Pound to US Dollar Exchange Rate Continues to Gain on Federal Reserve Outlook
Following last week’s solid jump, the Pound Sterling to US Dollar (GBP/USD) exchange rate has continued to climb this week so far. Investors have sold the US Dollar (USD) en masse as it becomes clearer that the Federal Reserve is shifting the aims of its monetary policy.
After opening last week at the level of 1.3089, GBP/USD spent most of the week seeing fairly sharp gains. GBP/USD ultimately saw impressive gains of over two cents, closing the week at 1.3351.
This week has already seen further gains from GBP/USD. At the time of writing on Tuesday morning, GBP/USD is trending near highs of 1.3437 – the best level for the pair all year.
Bets for US monetary policy to remain ultra-loose for longer were among the primary reasons for the US Dollar’s continued weakness. This is helping the Pound (GBP) to gain, even as hard Brexit fears rise.
Pound (GBP) Exchange Rate Advances Dampened by Underwhelming UK Manufacturing Data
The Pound has been climbing against a weaker US Dollar since last week. However, Brexit jitters and mixed UK data have been limiting these gains, which are being driven more by broad US Dollar weakness.
Today saw the publication of Britain’s final August manufacturing PMI from Markit. The data was expected to show manufacturing improving, but the final figure was a slightly smaller improvement than forecast.
The figure came in at 55.2 rather than the expected 55.3.
Not only was the data slightly weaker than expected, the report also showed that factories were beginning to make more job cuts over the past month. According to Rob Dobson, Director at IHS Markit:
‘The downturn in employment may have further to run as the government’s furlough scheme is phased out unless demand rises sharply.
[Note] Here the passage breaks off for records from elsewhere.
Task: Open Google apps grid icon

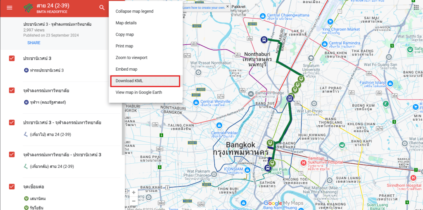Action: point(416,7)
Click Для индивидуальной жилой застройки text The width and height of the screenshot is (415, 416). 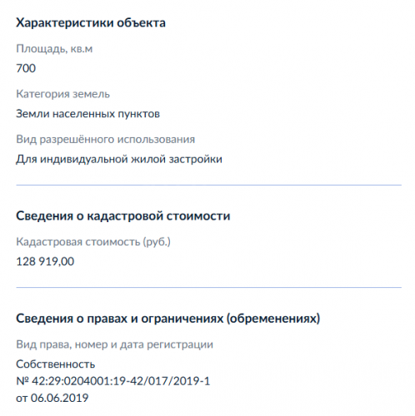pyautogui.click(x=119, y=160)
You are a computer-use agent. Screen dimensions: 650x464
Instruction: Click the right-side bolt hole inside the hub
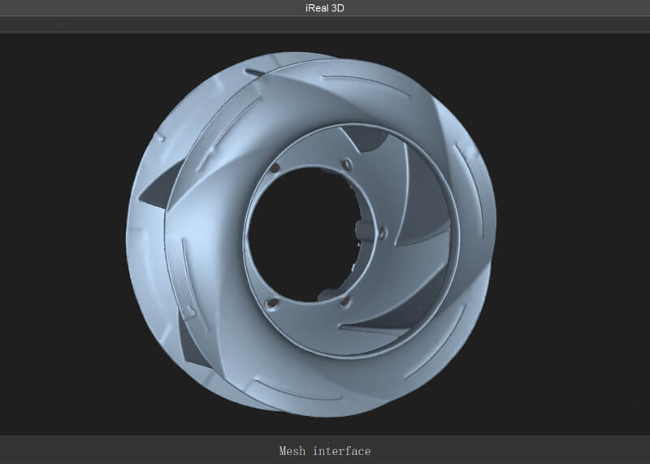(383, 234)
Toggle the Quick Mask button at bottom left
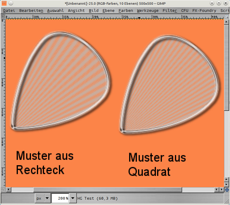The image size is (230, 205). [x=3, y=190]
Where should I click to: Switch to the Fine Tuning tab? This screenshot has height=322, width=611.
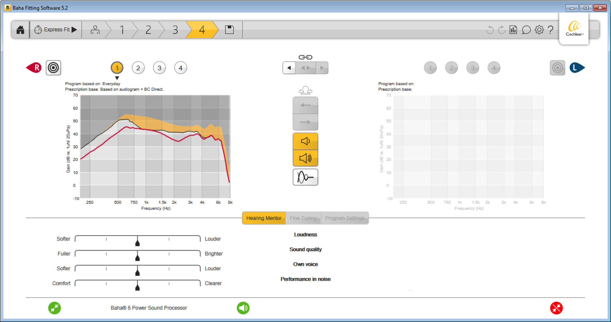coord(303,218)
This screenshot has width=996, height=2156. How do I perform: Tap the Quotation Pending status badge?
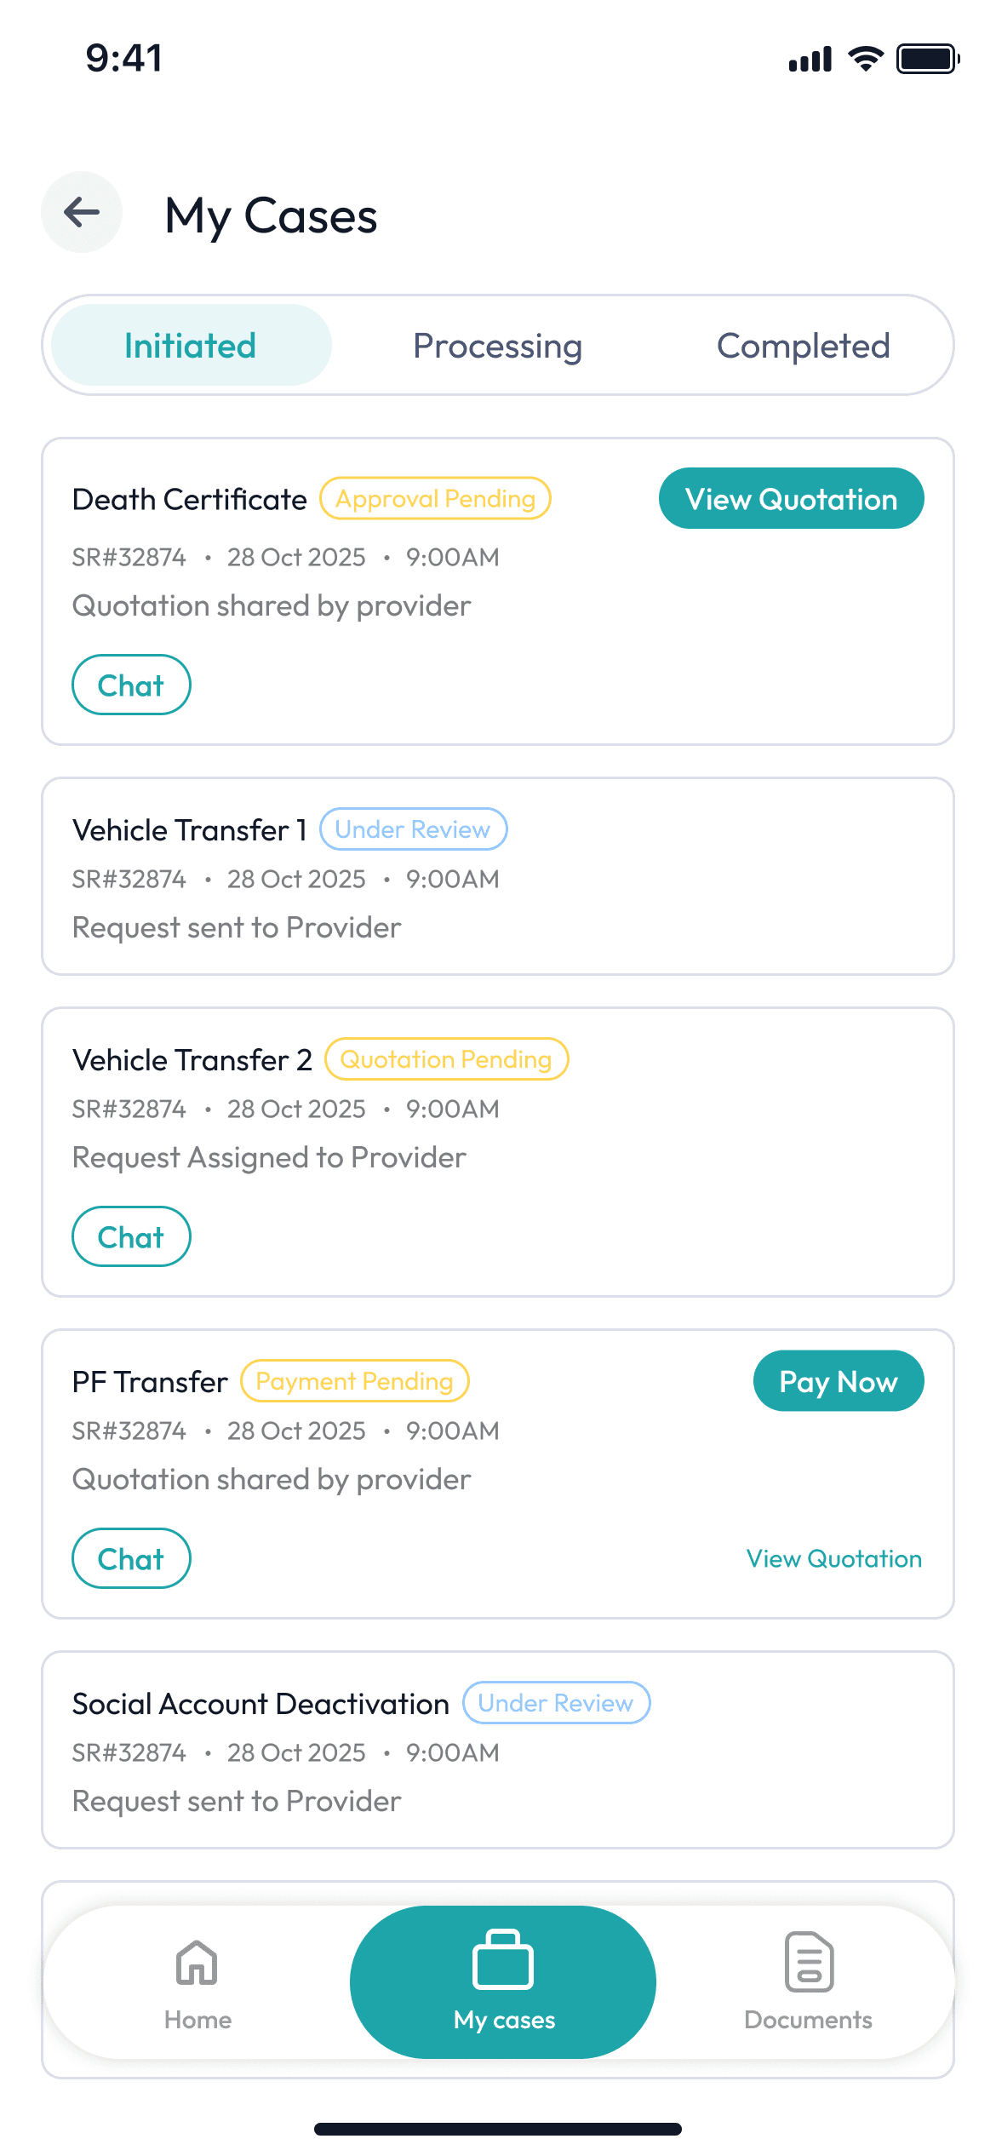(x=446, y=1059)
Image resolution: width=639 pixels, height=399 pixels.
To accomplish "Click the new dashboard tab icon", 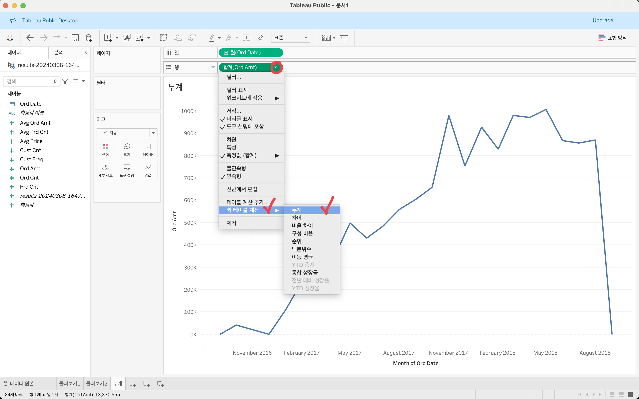I will pyautogui.click(x=146, y=383).
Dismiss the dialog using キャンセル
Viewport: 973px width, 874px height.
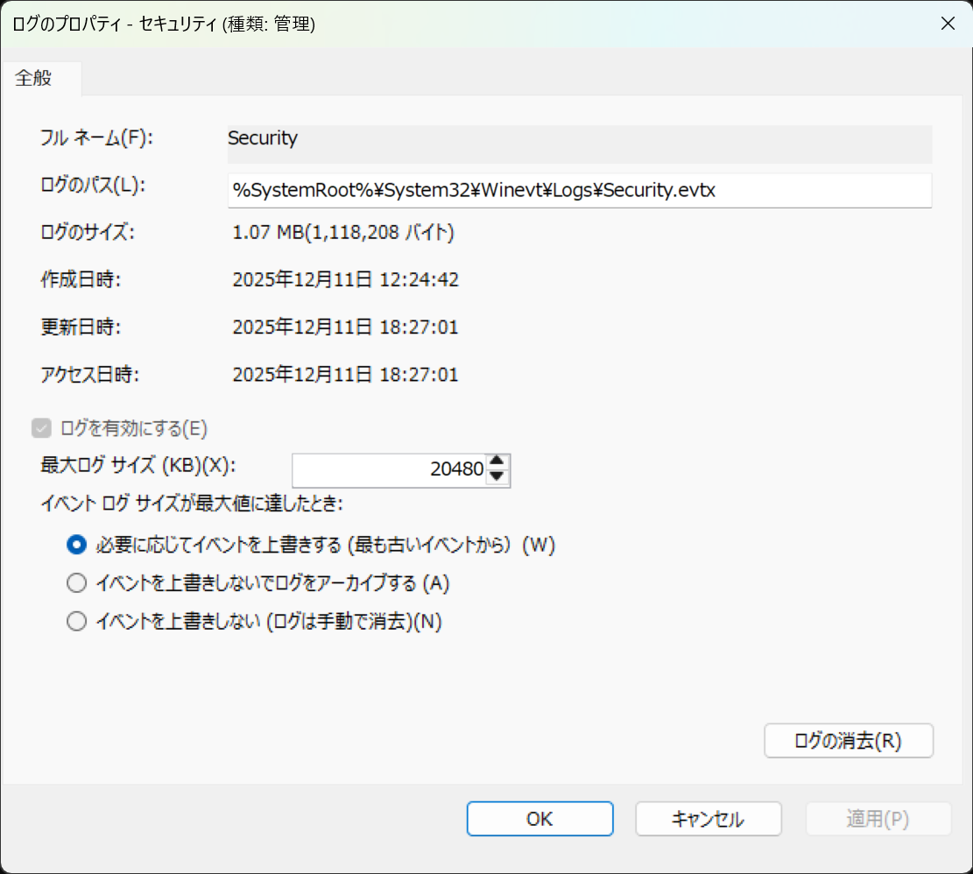coord(708,819)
Given the fragility of demand and uncertain outlook, both in terms of COVID-19 and Brexit, policymakers may struggle to prevent a ‘surge-then-slump’ scenario from developing.’
US Dollar (USD) Exchange Rates Hit Significant Lows amid Reaction to Federal Reserve Dovishness
Last week saw major comments from Federal Reserve officials during the Central Bank Symposium at Jackson Hole. Markets were spooked by indications that the Fed would continue to focus on protecting US employment rather than tackling inflation.
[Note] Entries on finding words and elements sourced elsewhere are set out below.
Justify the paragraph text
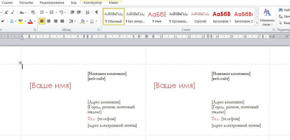290x140 pixels. [x=62, y=21]
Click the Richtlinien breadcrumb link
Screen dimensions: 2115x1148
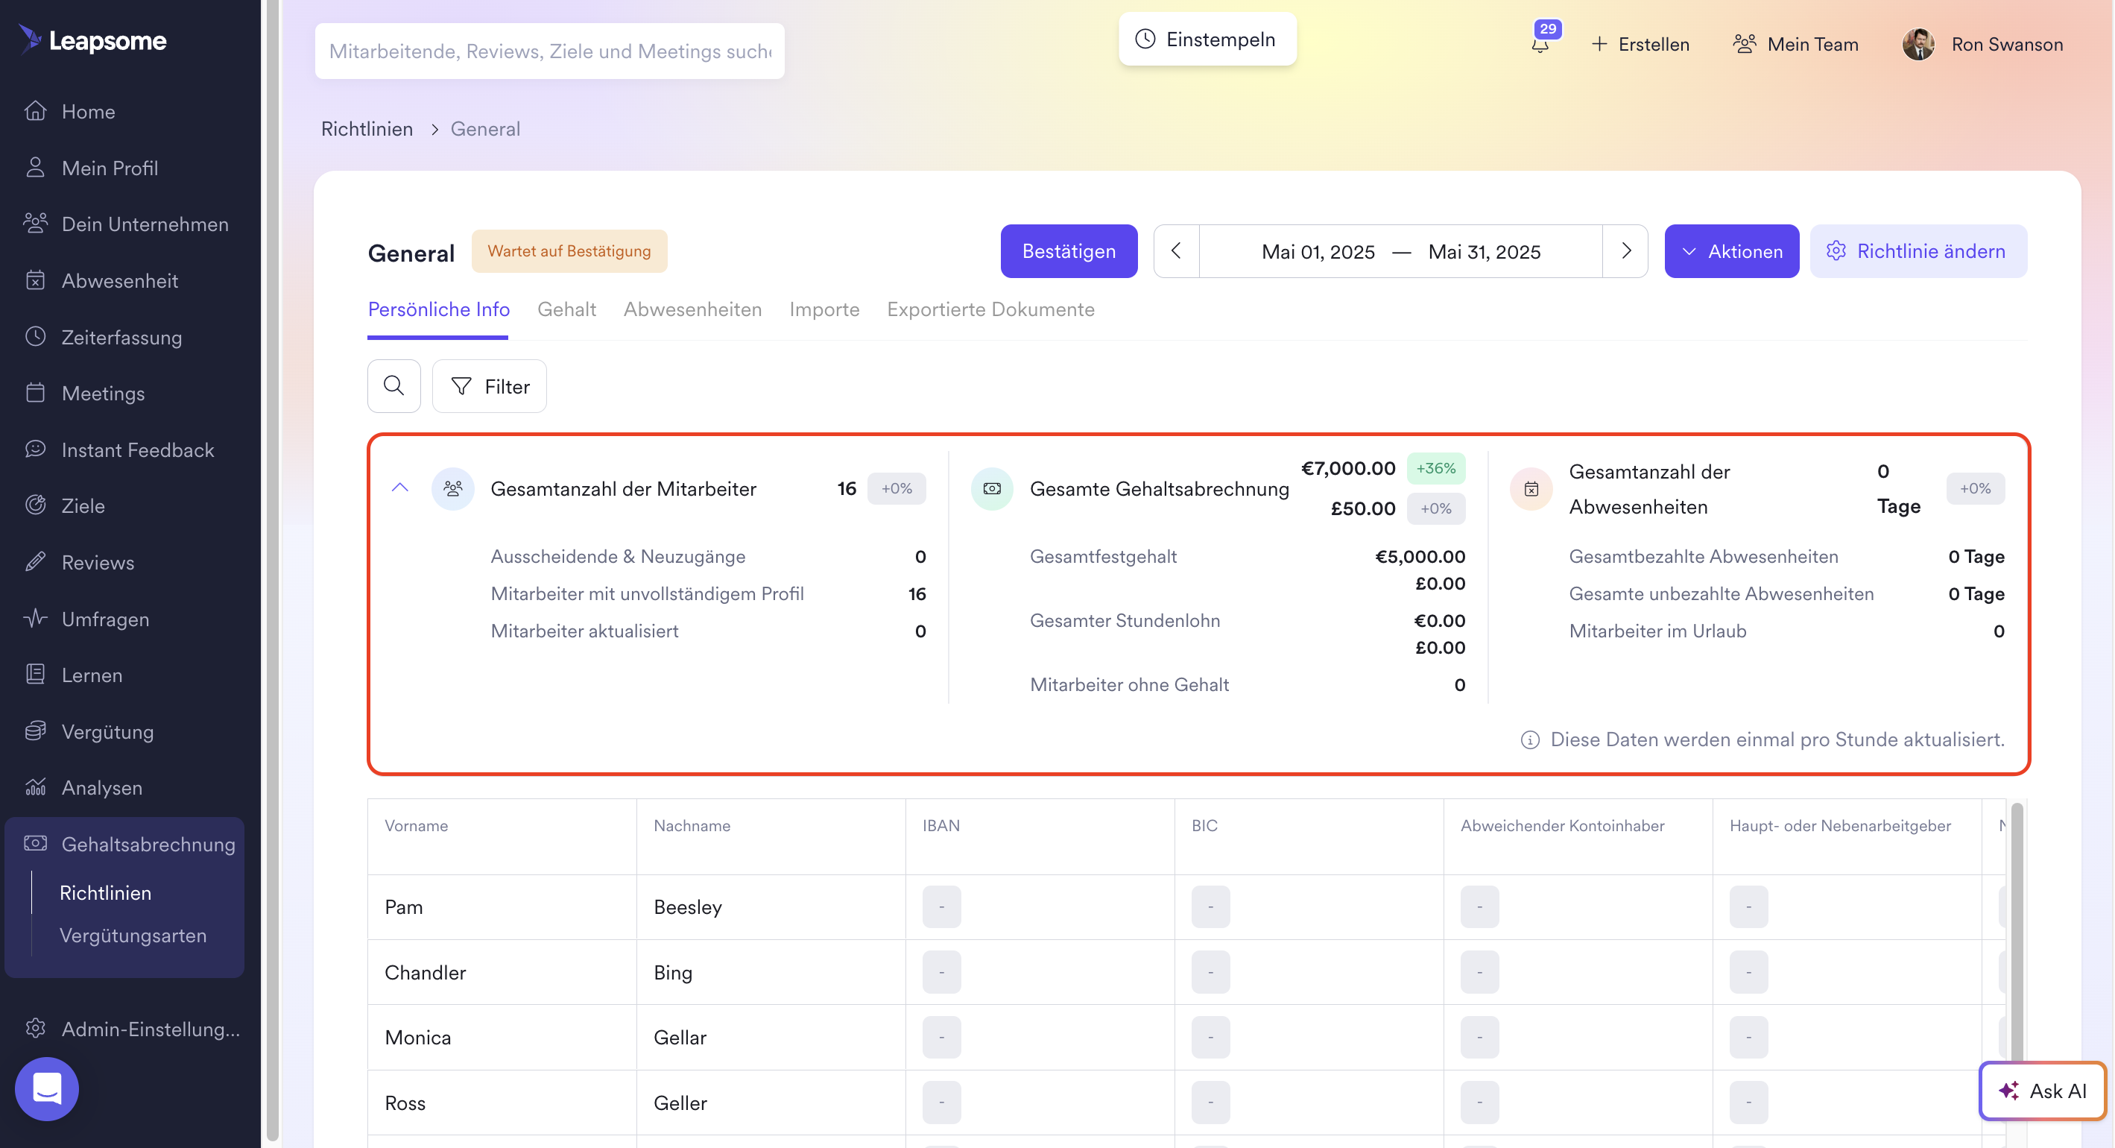(x=366, y=129)
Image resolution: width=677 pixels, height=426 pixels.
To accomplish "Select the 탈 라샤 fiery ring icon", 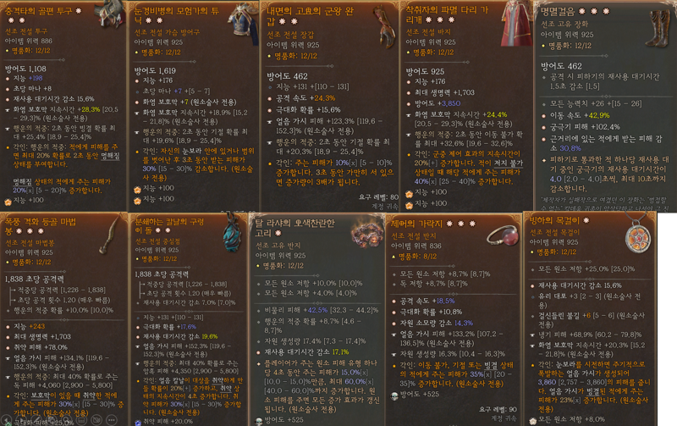I will click(367, 232).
It left markets betting that the Fed would leave monetary policy ultra-loose for a long time to come. The US Dollar plunged across the board in reaction to the news.
As markets realign expectations for US monetary policy, the US Dollar becomes less and less appealing. August was the fourth consecutive month of losses for the currency.
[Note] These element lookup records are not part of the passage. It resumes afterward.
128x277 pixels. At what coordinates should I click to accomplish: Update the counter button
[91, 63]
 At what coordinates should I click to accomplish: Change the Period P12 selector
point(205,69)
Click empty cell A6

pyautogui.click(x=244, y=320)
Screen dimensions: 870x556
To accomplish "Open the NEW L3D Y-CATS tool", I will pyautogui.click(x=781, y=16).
Analysts say that the US Dollar’s weakness is also the primary cause of GBP/USD gains. Lee Hardman, Analyst at MUFG, said ‘It’s still a weaker Dollar that is lifting Cable (GBP/USD),’
Pound to US Dollar (GBP/USD) Exchange Rate Awaits PMIs and US Non-Farm Payrolls
The coming days could be vital for the Pound to US Dollar (GBP/USD) exchange rate. Many key UK and US ecostats will be published through the end of the week.
Following today’s slightly weaker UK manufacturing report, services and composite stats will follow on Thursday. If these also fall below forecasts, the Pound could see fresh pressure.
On the other hand, Sterling may see a more solid rise in demand if the key services PMI beats forecasts.
As for the US Dollar, it is likely to remain pressured as markets readjust bets on the Federal Reserve outlook. The US Dollar will remain sensitive to shifts in global market sentiment and some analysts believe there is further weakness ahead for the currency.
According to Michael Gayed, Portfolio Manager at Toroso Investments/ATAC Rotation Fund:
‘There’s a lot of speculation these days that the Dollar will crash and lose its prominence as the global reserve currency,’
In terms of this week’s data, the biggest news on the horizon for USD investors will be Friday’s key Non-Farm Payroll report for August.
The Pound to US Dollar (GBP/USD) exchange rate’s potential for further gains into 2020 highs could highly depend on how broad the US Dollar’s ongoing weakness is.